Sfide e opportunità nel reparto ortofrutta del Viaggiator Goloso

Tre tipologie di prodotto e un pensiero al fresco brandizzato Viaggiator Goloso, pensando alla grande opportunità del biologico, sulle orme di Amazon con Whole Foods

È il passaggio obbligato per l’entrata, ma vuole essere anche il punto di forza e il punto di partenza del punto di vendita: è il reparto ortofrutta del nuovo Viaggiator Goloso, che ha aperto a Milano Basiglio a fine agosto.

“È l’operazione più difficile, quella del lavoro sull’ortofrutta, – afferma Mario Gasbarrino, Ad e presidente di Unes – ma è anche quella che ci può dare le maggiori soddisfazioni. Tutti quanti ci fanno i complimenti, ma io dico che se mediamente siamo al 50% negli altri reparti, in quello ortofrutta siamo al 40% del nostro obiettivo”.

Offerta base, premium e km0 nel reparto ortofrutta del Viaggiator Goloso

Informazioni chiare per i consumatori all’interno del reparto ortofrutta

All’interno del reparto ortofrutta del Viaggiator Goloso ci sono in particolare tre tipologie di offerta nei prodotti freschi: quella base tipica dei supermercati che si trova all’entrata, poi una fascia elevata che mantiene però un giusto rapporto qualità/prezzo e la terza è il Km zero, fatto con la produzione di una cascina dell’hinterland (Cascina Pizzo, utilizzata anche dal sito di ecommerce Cortilia).

A questi si integrano lavorazioni fatte sul momento, come frullati e centrifughe che vengono preparati direttamente all’interno del punto di vendita.

In un futuro anche nell’ortofrutta si potranno vedere prodotti a marchio Viaggiator Goloso, una sorta di rassicurazione per il cliente, il marchio Viaggiator Goloso deve essere certezza nella qualità e nel prezzo.

Come Amazon con Whole Foods, i prezzi del biologico anche in Italia caleranno

Ma Mario Gasbarrino vede nella crescita dei biologico un elemento fondamentale di sviluppo per il reparto ortofrutta e per i freschi e freschissimi anche in Unes e Viaggiator Goloso.
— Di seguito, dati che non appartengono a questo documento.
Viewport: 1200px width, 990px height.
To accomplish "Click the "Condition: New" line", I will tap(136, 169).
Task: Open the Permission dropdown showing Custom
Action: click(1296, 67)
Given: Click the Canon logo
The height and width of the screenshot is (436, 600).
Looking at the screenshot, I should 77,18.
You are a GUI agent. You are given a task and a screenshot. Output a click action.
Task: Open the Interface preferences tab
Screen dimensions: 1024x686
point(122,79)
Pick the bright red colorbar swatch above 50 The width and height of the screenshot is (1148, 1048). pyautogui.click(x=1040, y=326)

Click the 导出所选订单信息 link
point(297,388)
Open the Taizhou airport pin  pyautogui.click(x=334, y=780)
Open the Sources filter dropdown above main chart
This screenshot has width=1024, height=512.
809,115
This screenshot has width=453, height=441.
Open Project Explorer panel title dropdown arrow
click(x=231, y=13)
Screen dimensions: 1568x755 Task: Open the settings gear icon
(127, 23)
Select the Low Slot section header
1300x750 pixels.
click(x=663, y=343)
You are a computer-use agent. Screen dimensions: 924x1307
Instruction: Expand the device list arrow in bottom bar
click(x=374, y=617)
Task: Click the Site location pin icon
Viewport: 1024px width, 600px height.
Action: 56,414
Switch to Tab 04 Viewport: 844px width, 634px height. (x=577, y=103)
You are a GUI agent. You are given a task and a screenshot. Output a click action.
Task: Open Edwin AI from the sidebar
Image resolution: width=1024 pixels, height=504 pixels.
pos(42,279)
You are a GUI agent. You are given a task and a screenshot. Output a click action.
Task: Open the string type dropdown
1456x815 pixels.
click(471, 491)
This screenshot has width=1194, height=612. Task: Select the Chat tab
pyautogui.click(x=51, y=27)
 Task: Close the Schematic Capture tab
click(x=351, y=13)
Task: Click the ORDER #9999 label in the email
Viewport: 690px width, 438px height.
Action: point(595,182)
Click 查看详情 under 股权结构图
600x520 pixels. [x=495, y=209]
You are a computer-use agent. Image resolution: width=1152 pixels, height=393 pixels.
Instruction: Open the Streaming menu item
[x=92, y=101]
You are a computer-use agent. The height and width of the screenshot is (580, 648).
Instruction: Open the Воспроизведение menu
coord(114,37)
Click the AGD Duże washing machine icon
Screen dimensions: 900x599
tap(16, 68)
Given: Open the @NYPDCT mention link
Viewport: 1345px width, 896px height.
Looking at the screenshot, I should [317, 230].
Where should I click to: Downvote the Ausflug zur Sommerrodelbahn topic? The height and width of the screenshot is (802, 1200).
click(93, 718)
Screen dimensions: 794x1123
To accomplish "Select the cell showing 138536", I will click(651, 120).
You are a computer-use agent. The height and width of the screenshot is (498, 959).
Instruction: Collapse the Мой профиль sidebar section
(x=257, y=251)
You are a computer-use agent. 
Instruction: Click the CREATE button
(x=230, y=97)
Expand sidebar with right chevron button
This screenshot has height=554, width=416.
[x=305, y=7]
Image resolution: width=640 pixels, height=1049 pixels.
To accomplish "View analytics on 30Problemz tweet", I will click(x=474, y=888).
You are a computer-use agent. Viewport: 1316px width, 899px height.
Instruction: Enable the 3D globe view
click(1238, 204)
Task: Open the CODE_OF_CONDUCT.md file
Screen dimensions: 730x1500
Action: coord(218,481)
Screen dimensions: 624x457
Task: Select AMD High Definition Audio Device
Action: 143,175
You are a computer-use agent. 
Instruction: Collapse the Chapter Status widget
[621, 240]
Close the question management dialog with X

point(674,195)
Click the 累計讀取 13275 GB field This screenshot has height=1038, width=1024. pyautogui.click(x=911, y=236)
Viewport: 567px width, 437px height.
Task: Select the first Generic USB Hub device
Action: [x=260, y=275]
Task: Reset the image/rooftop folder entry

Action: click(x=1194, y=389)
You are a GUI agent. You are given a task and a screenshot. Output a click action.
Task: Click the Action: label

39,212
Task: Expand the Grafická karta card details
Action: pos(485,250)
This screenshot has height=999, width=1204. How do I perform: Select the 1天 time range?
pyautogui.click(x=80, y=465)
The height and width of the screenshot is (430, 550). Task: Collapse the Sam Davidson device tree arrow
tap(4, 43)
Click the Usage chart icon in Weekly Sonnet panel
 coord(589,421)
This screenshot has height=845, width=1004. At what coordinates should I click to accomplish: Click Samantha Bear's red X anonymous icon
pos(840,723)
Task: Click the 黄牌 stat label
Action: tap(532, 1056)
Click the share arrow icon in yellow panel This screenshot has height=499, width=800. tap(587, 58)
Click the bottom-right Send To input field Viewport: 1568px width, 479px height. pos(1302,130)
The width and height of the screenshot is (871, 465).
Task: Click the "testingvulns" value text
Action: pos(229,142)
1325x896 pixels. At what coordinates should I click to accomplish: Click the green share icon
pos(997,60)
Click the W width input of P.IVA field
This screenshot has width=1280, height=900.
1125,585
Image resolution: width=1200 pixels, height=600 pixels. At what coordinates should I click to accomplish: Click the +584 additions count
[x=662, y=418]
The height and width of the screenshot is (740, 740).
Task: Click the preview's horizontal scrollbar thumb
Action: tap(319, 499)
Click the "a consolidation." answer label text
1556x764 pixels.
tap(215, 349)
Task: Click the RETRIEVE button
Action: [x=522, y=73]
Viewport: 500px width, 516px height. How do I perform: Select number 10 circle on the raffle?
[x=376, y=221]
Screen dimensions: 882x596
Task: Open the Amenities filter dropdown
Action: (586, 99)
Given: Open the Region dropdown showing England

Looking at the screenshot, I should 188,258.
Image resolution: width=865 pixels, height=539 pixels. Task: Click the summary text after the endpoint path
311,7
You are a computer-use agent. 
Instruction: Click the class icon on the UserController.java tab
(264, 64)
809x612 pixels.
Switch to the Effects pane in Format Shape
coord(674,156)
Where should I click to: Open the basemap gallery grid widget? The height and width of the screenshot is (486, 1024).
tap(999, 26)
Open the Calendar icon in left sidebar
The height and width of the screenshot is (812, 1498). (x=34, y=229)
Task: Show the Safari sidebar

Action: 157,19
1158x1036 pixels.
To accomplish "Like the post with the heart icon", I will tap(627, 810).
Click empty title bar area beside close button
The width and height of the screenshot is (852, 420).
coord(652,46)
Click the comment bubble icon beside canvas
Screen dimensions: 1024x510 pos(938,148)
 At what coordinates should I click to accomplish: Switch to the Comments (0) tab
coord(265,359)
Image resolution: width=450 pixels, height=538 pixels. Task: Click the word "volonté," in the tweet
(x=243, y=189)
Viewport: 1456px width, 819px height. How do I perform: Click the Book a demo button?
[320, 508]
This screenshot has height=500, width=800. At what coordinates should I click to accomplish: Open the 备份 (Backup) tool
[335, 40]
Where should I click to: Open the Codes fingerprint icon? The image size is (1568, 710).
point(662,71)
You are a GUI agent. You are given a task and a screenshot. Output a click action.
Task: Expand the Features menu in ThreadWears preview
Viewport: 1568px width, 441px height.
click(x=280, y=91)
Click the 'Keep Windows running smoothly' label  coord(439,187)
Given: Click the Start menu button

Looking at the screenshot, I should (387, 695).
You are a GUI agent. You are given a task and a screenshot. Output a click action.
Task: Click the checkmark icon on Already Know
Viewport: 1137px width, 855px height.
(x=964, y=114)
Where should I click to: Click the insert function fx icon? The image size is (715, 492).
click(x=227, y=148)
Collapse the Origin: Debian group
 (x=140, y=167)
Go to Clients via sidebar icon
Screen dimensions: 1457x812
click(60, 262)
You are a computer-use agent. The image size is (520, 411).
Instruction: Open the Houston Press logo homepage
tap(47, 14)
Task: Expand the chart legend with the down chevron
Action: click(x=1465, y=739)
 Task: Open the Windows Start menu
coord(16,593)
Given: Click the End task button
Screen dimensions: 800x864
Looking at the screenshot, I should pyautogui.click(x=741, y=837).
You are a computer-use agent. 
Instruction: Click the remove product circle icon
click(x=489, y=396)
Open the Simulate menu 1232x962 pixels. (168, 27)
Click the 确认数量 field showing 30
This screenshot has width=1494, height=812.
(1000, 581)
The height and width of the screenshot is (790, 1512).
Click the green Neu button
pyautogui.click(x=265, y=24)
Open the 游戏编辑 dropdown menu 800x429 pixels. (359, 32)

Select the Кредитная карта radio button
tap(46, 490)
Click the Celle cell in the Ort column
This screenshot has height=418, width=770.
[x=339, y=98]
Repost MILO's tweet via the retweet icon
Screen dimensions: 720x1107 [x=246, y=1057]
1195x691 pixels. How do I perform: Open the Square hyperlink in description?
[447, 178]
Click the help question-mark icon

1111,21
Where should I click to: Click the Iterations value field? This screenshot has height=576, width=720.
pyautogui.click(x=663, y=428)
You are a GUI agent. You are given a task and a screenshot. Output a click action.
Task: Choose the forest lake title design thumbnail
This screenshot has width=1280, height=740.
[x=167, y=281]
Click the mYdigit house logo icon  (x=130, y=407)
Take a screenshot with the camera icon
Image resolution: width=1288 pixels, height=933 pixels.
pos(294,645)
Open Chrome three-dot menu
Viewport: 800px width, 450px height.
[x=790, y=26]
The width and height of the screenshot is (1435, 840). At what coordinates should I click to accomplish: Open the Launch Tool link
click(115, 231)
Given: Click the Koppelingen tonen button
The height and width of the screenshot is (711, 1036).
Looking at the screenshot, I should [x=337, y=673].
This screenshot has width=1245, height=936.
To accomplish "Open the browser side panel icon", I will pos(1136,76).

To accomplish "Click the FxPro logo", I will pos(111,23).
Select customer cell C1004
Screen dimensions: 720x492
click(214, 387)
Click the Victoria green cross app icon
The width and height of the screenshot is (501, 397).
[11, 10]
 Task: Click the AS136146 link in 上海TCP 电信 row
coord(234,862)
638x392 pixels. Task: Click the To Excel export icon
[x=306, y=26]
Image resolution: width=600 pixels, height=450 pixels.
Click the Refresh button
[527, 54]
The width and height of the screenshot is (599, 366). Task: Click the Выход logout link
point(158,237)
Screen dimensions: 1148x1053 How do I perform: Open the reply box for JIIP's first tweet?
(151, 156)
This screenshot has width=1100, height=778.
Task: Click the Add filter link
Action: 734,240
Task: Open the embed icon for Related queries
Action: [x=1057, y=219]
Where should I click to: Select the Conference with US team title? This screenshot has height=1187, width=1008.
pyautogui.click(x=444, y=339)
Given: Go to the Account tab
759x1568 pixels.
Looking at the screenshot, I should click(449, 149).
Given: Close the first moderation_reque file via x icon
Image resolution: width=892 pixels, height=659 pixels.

Ciò che sta succedendo negli Stati Uniti con l’acquisizione di Whole Foods da parte di Amazon, e la conseguente riduzione di prezzo, succederà anche in Italia con l’ampiamento dell’offerta della grande distribuzione.

“Del resto non può un prodotto biologico costare tre o quattro volte quello convenzionale”, conclude Gasbarrino, la sfida alla distribuzione specializzata insomma è lanciata.